Plugin: Security
It is strongly recommended that you have a good security plugin installed to help prevent malisicous attacks on your site. Due to the popular WordFence not being usable on our servers, we will cover the use of All In One WP Security, which is totally free to use.NOTE: We are not affiliated with, nor do we endorse or support the use of this plugin. We are including information here as a reference and suggestion to help you to protect your site.
Preparing The Plugin
Due to security settings on our servers, you will need to manually create a directory so that the plugin can work. The plugin itself will not be able to have permission to create this directory itself.Log into your CGI Server account via FTP and go to your wp-content directory. In this directory, create a new directory called
aiowps_backups
and change the permissions of this directory to be writable by owner and group (but not by anyone else). If your FTP program lets you use a permissions or attributes number (also called CHMOD), use: 775.Configuring The Plugin
In your WordPress Dashboard, go to WP Security in your left side menu.For each of the items below, click on the catebory below in the left menu under WP Security to get to that section. Then find the tab at the top that matches the bold area and follow the instructions below. When done enabling the features mentioned, click the blue button to save your settings in each tab.
Firewall:
• Basic Firewall Rules: Enable all options. NOTE: If you are going to be using JetPack, do not enable Completely Block Access To XMLRPC.• Advanced Firewall Rules: Enable all options.

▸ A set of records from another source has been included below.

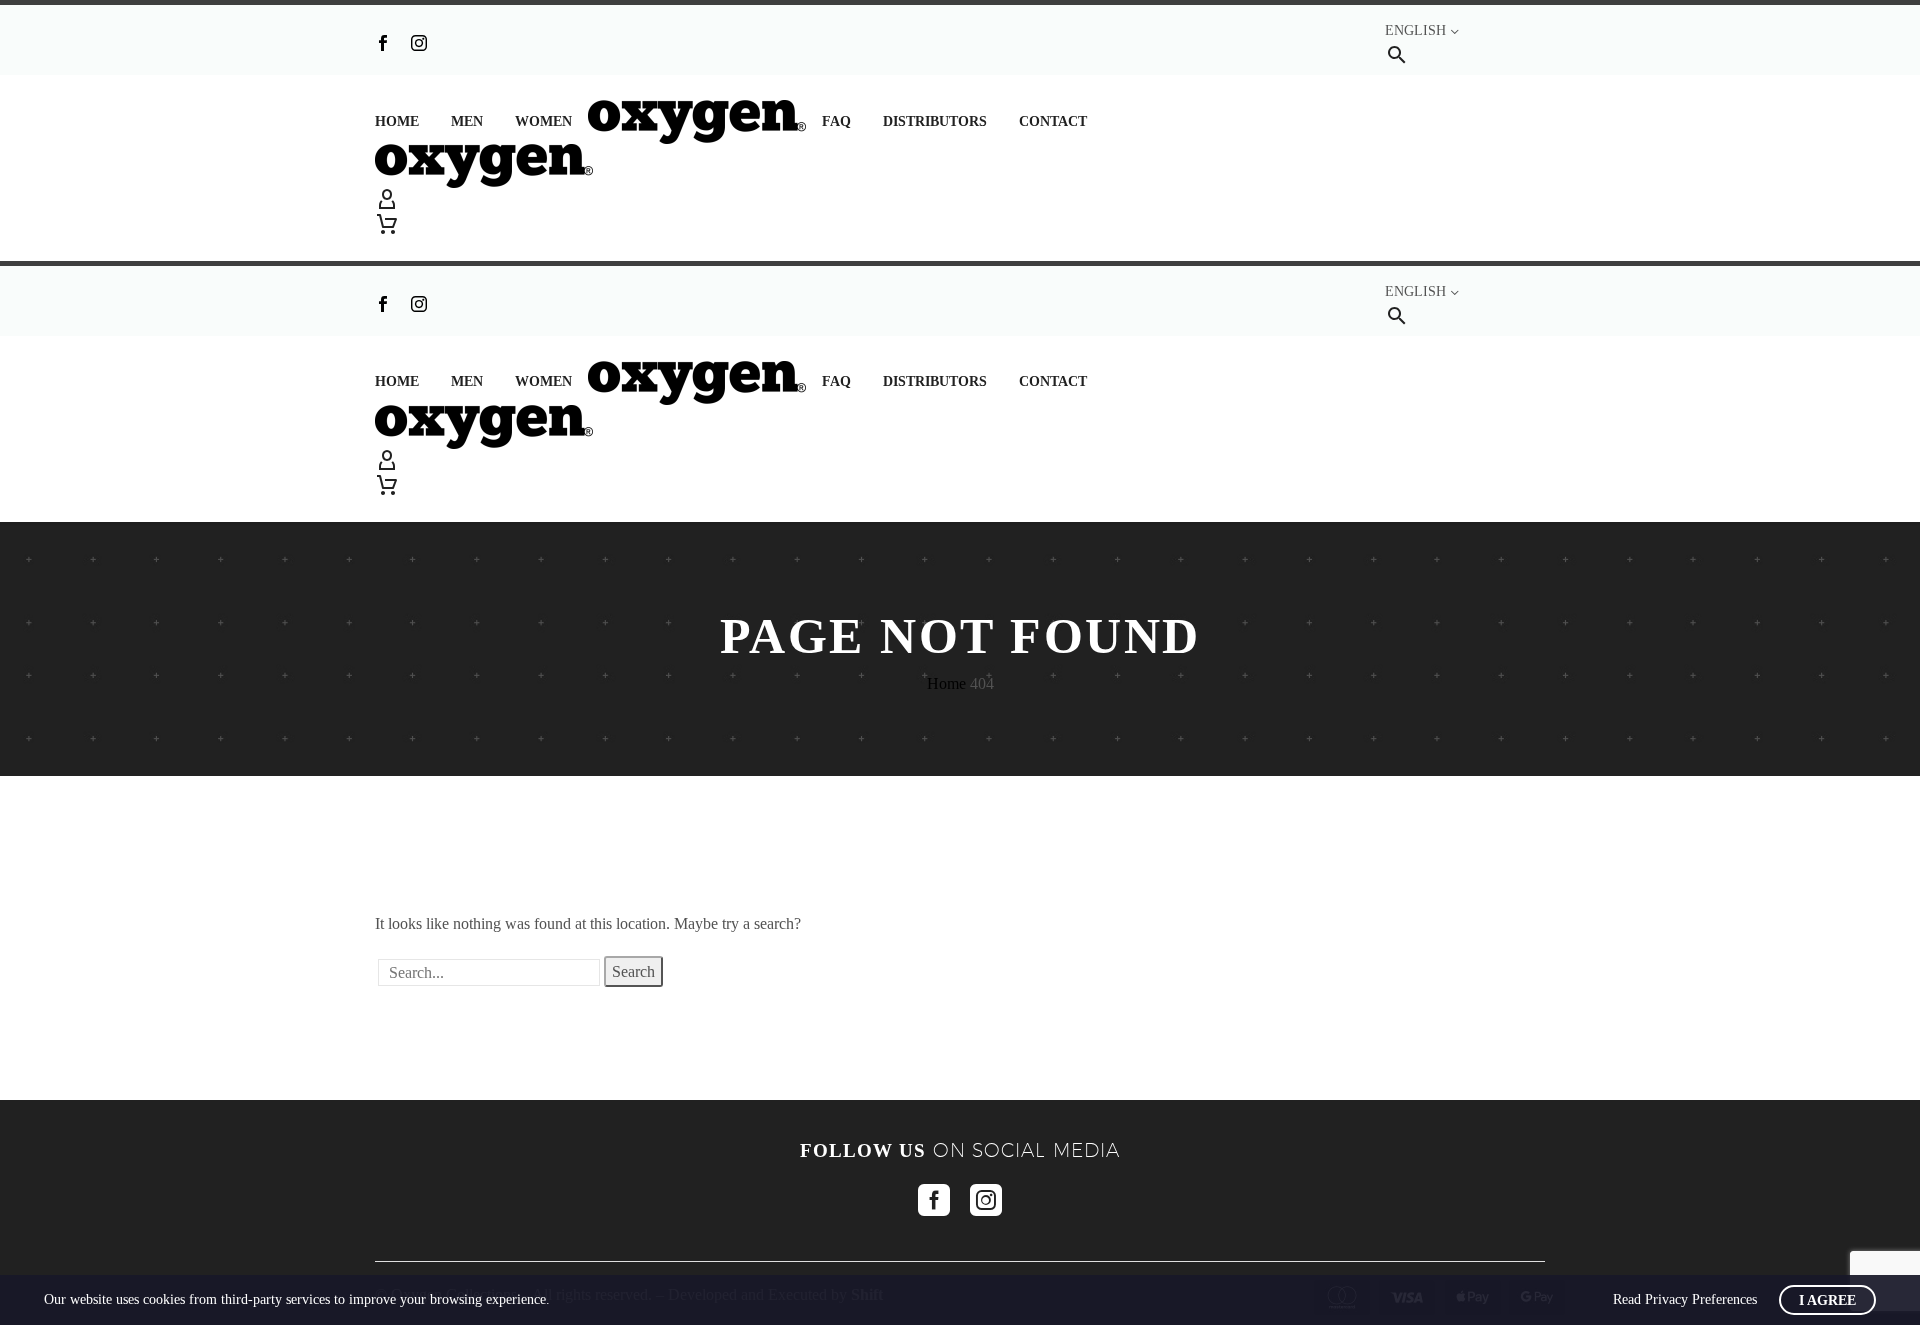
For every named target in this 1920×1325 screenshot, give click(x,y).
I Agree (1827, 1300)
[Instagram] (419, 43)
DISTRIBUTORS (935, 121)
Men (467, 121)
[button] (1397, 54)
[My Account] (960, 200)
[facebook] (934, 1200)
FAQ (836, 121)
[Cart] (387, 224)
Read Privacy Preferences (1685, 1299)
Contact (1053, 121)
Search (633, 971)
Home (397, 121)
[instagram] (986, 1200)
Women (543, 121)
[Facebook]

• 6G Blacklist Firewall Rules: Enable 6G Firewall Protection (not 5G).
• Internet Bots: Enable Block Fake Googlebots.
• Prevent Hotlinks: If you do not want people to share/link to your images from your site, enable this feature as well.
• 404 Detection: Enable. Set the 404 Lockout Redirect URL to either a page you create and upload yourself or you can set it to your domain name or link to your main WordPress site.
Brute Force:
Do not enable any other features except the ones below. Our server will not support all Brute Force features.• Login Captcha: Enable Captcha On Login Page and enable Captcha On Lost Password Page. Do not enable Captcha On Custom Login Form unless you really want to use custom forms, which is not recommended.
• HoneyPot: Enable this feature.
NOTE: The Login Whitelist feature is not usable if you are on a DSL, cable or other home internet connection. This is used only for corporate or custom connections that have static IP addresses (ie. IP addresses that never change or recycle).
Spam Prevention:
• Comment SPAM: Enable all options.• Comment SPAM IP Monitoring: Enable all options. The Minimum number of SPAM comments needs to be set. This depends on your preferences. You may want to start with 10 and adjust this in time if necessary.
NOTE: Spam Prevention may require you to have the Akismet plugin activated.
Scanner:
• File Change Detection: Do not use this feature as it may overload the server with too many requests. If you are suspecting an infection, you could use this feature only for a limited time. Be sure to deactivate this feature when you are done determining if your site is infected. You probably should not leave this feature activated for more than 24 - 48 hours at most. Usually 12 hours should give you a good idea. However, it's recommended you use other methods to determine if your site has been infected first. See the Security section's Detection area for more information.Miscellaneous:
• Copy Protection: Read and enable if you want to disable right-click copying.• Frames: Read and enable if you want to stop people from using content on your site in an iframe inside their own sites.
• Users Enumeration: Enable this feature.
Database Security:
DB Backup: Please do not enable automated backups of WordPress or your MySQL database. This can slow down your site or the entire server due to the amount of large files it would create.The best way to back up your database is to use the Tools menu's Export option. This is compatible with the Import option (found in the same menu).